コンビニ業界初の試み、オンライン手話通訳サービスを導入
ファミリーマートは、2025年11月に東京で開催される「デフリンピック」に向けて、オンライン手話通訳サービス「ミライロ・コネクト」を導入することを発表しました。これにより、聴覚に障がいのあるお客様がより快適に店舗を利用できる環境が整います。このサービスは、従来の指差しシートやコミュニケーションボードに加え、手話を通じてリアルタイムのコミュニケーションを可能にするもので、全国のファミリーマート48店舗で提供される予定です。
導入背景と目的
ファミリーマートは、すべてのお客様に安心して利用していただける店舗を目指して、過去にも様々な取り組みを行ってきました。2022年から進めている指差しシートやコミュニケーションボードの設置など、聴覚や言語に障がいのある方への配慮がその一環です。
2025年に開かれる「デフリンピック」は、社会全体が多様性への理解を深める重要なイベントです。この機会を通じて、さらに一歩踏み込んだサポートの提供を行うことが、ファミリーマートの新たな目標となっています。
オンライン手話通訳サービスの仕組み
この新サービスは、特別なアプリのインストールが不要で、店舗内に設置された二次元コードをスマートフォンで読み取るだけで手話通訳者に接続できるというシンプルな仕組みです。お客様は手話で意思を伝え、ストアスタッフは音声で応じることで、スムーズなコミュニケーションが実現します。これは、特に面倒な手続きや操作が多いコンビニでのチケット購入やATM利用時にも非常に有効です。
サービス利用の流れ
1. 店内に設置されたPOPのQRコードをスマートフォンで読み取る。
2. 表示された画面にユーザー名または店舗名を入力し、呼び出しボタンをタップ。
3. 手話通訳者と連携し、コミュニケーションが開始される。
スタッフの支援向上に向けた取り組み
サービス導入にあたり、ファミリーマートではストアスタッフを対象に手話講習会を開催しています。手話検定を持つ社員が監修したこの研修により、スタッフ各自が手話を学び、スキルを向上させています。
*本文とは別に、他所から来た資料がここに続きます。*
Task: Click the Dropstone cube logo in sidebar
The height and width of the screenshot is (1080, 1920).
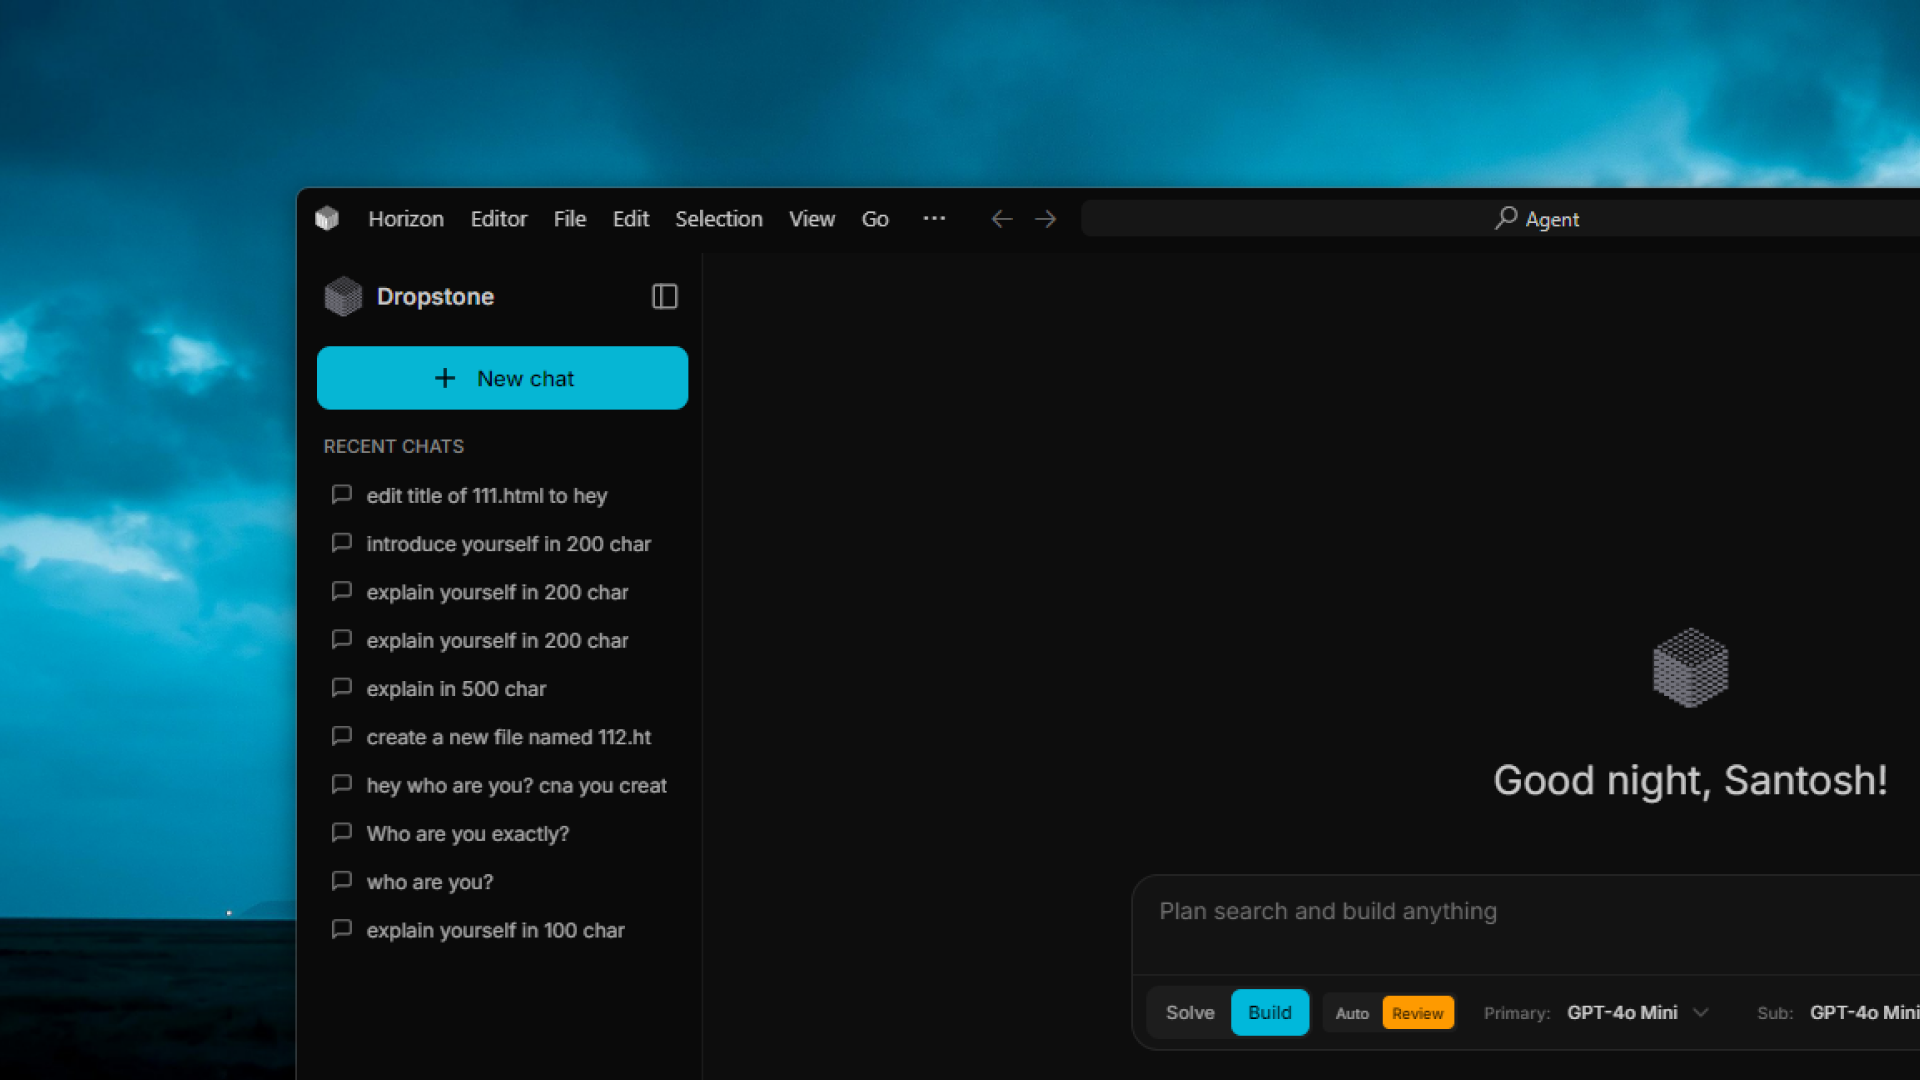Action: tap(343, 297)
また、ユニバーサルマナーBOOKを全店に配信し、接客品質の向上を図ります。これにより、全てのスタッフが多様なお客様に対する理解を深めることが期待されています。
期待される影響と展望
ミライロの代表、垣内俊哉氏は、「デフリンピック」を機に、障がい者への配慮が法的義務化される中で、ファミリーマートの取り組みが多くの聴覚障がい者の安心につながると語っています。このようなサービスの導入は、ただの小売店にとどまらず、地域に必要なインフラとしての役割を果たすことができるでしょう。
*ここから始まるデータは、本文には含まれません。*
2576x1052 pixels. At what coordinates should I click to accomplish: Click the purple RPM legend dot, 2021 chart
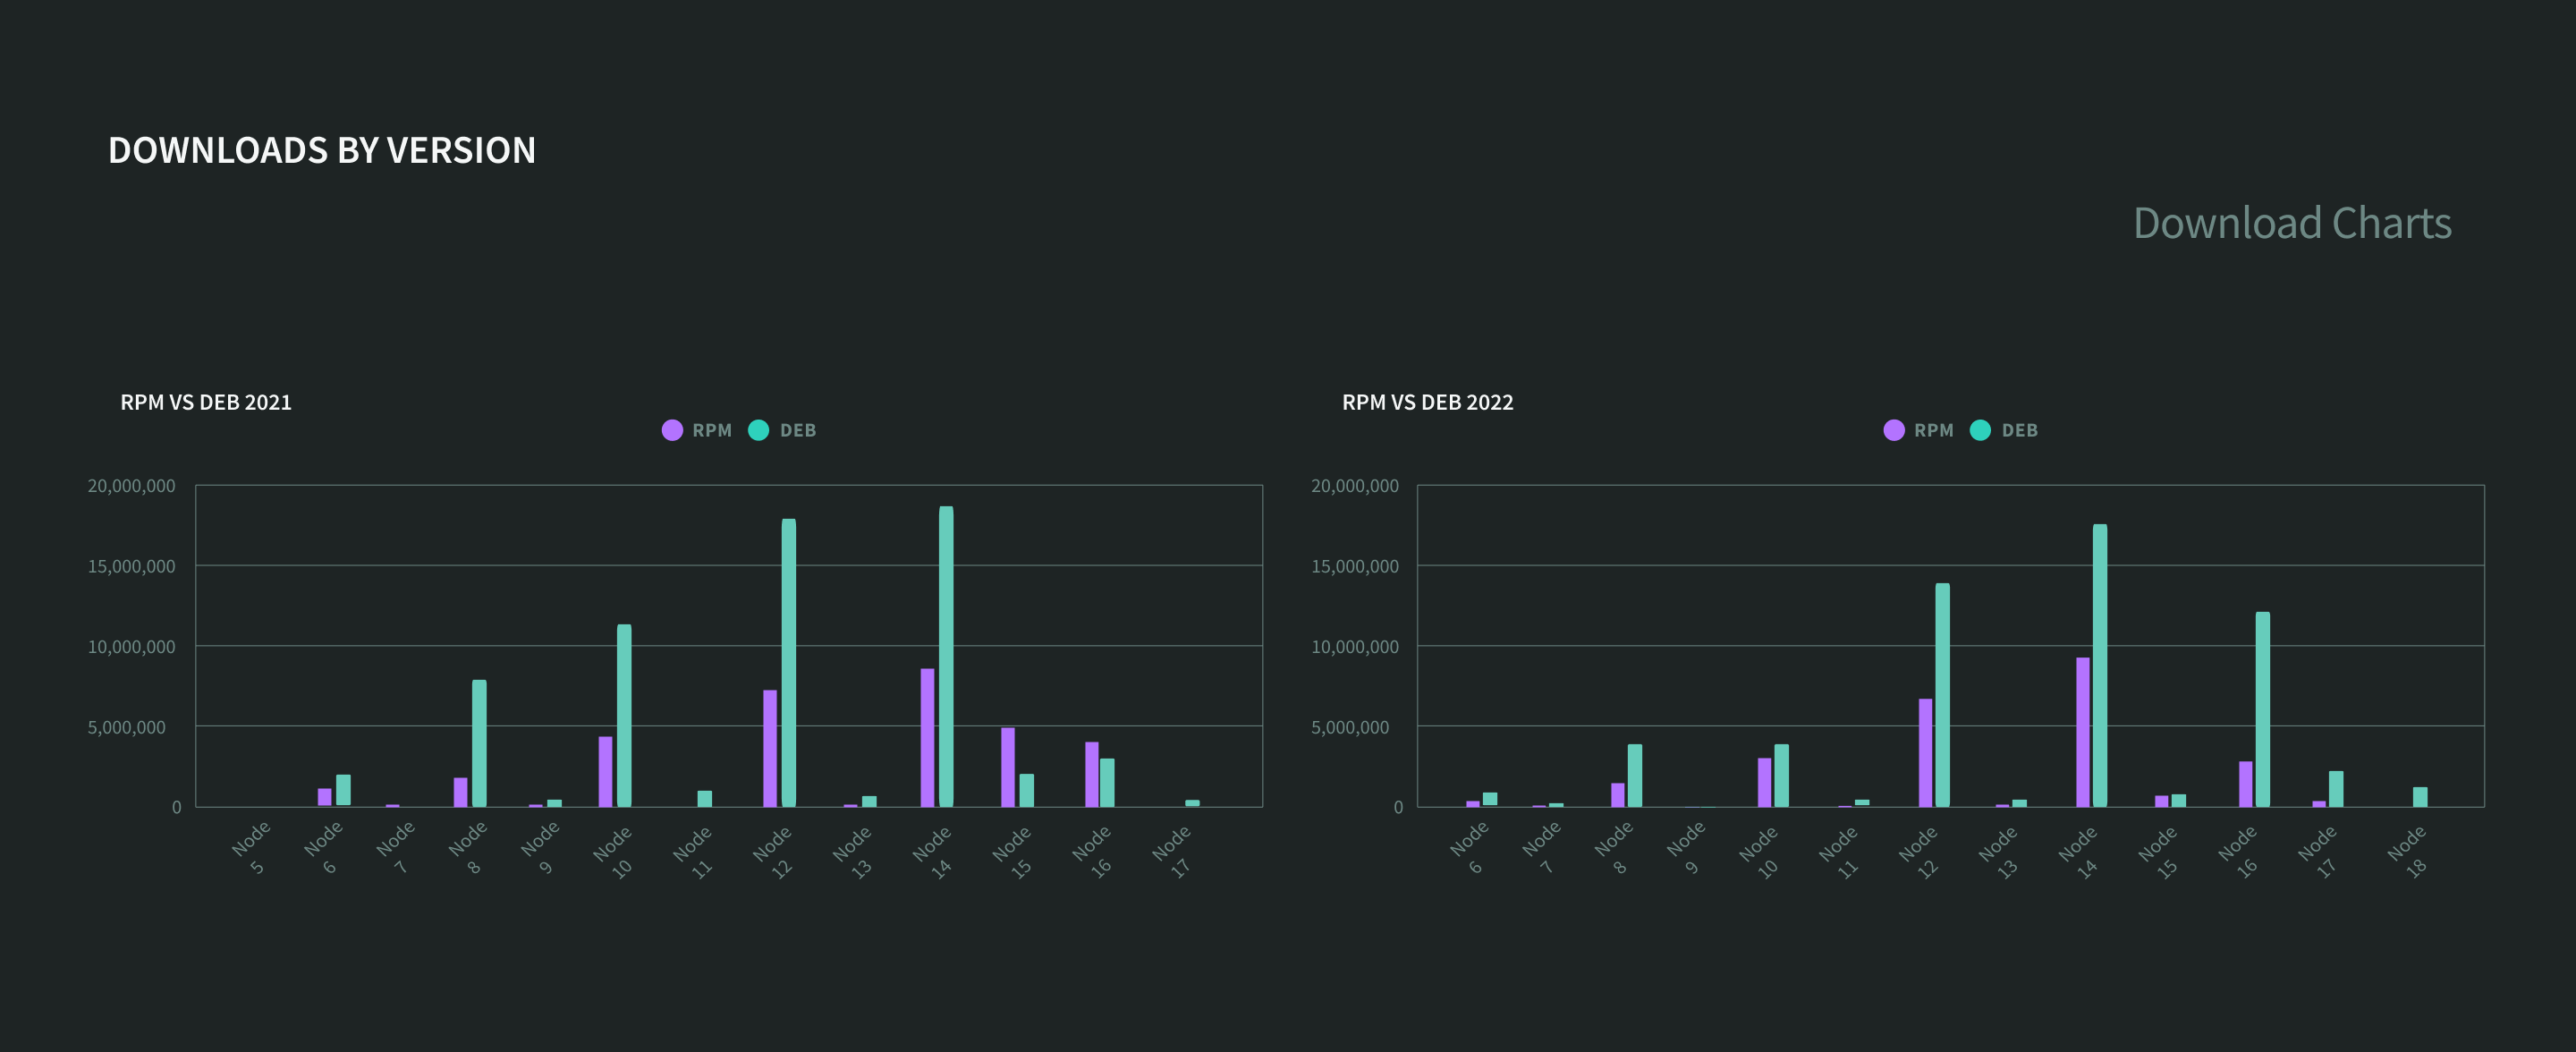click(x=672, y=430)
また、一般財団法人全日本ろうあ連盟の山根昭治氏も、身近なコンビニでの手話サポートがもたらす意義を強調しています。手話言語を第一言語とする方々にとって、この取り組みが弾みとなり、共生社会の実現に寄与することを願っています。
まとめ
ファミリーマートのオンライン手話通訳サービス導入は、ただ買い物をする場所を提供するだけでなく、すべての方にとって使いやすい店舗作りの一環です。東京の「デフリンピック」を前に、この新たな試みに期待が寄せられています。ファミリーマートでは今後も、すべてのお客様が安心して利用できる環境作りを続けていく方針です。